Por Ángela Posada-Swafford.

Día 4 – Serranilla, a bordo ARC Roncador, Septiembre 21

 

La ciencia es una amante difícil. Hoy, el profesor de la Universidad Nacional sede Caribe Néstor Campos y su estudiante de doctorado Andrés Merchán lo experimentaron de primera mano.

Traían una draga cuya función era sacar bocados del fondo marino, que luego subían a bordo para espulgar la arena en busca de hasta las criaturas más diáfanas y diminutas. Los primeros lances fueron pan comido, y objeto de foto y high-fives. Pero esta tarde, la draga se perdió en el mar. Simplemente se soltó del gancho de alguna manera.

Plan B consistió en no dejarse desilusionar demasiado, lanzar una draga mucho más pequeña, y seguir arremetiendo, esta vez a una profundidad mucho menor, gracias a la buena onda desplegada por los tripulantes del ARC Roncador.
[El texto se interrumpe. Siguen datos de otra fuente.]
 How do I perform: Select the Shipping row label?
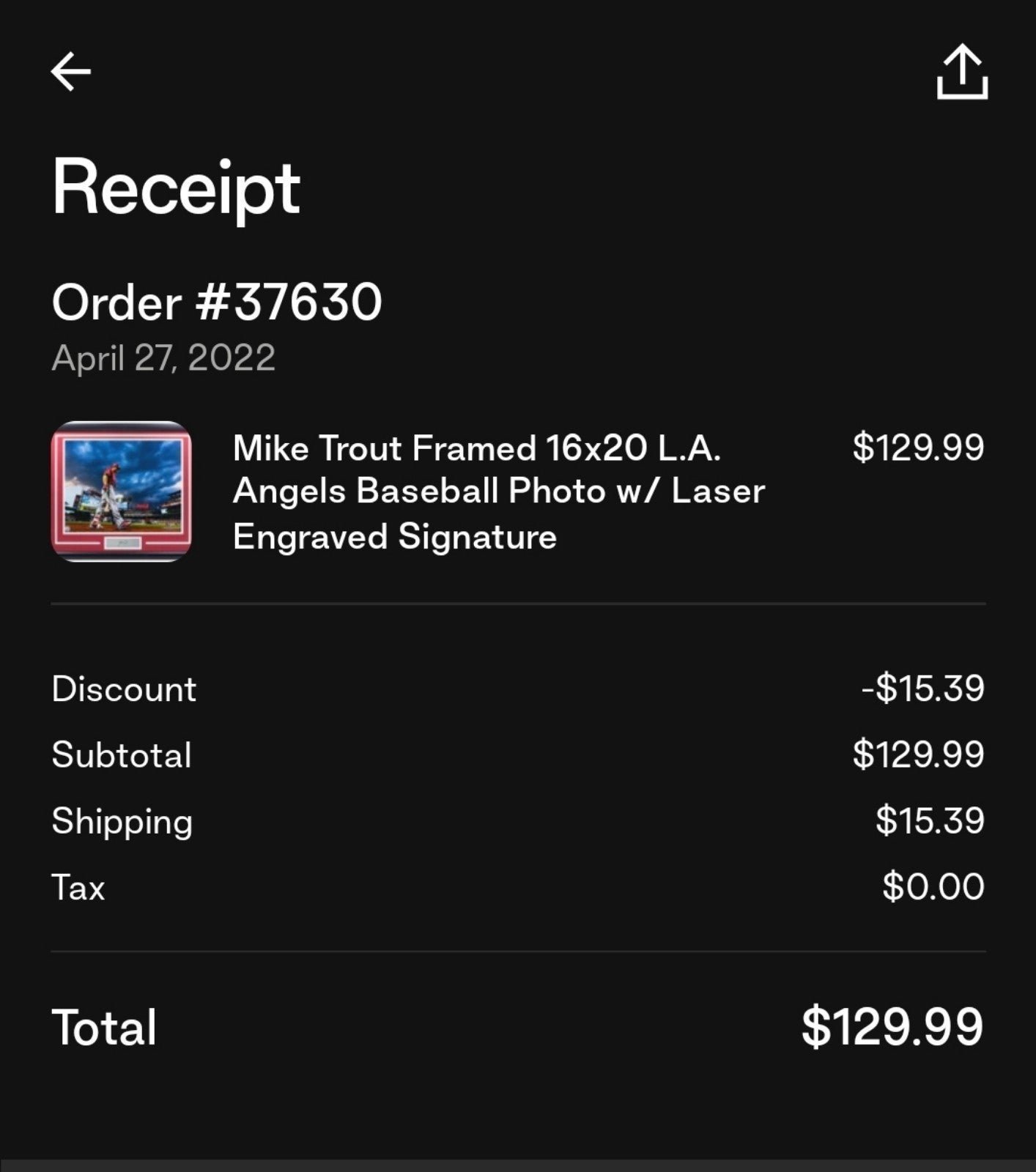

Hacer un inventario de los organismos que pueblan el bentos, o lecho marino, es parte importante en este esfuerzo por saber que hay dónde, qué es qué y dónde está qué en estos remotos cayos colombianos de disputada geografía.

La lluvia y la brisa se han puesto de acuerdo con la carpa y las palmeras para formar una orquesta de jazz durante las noches.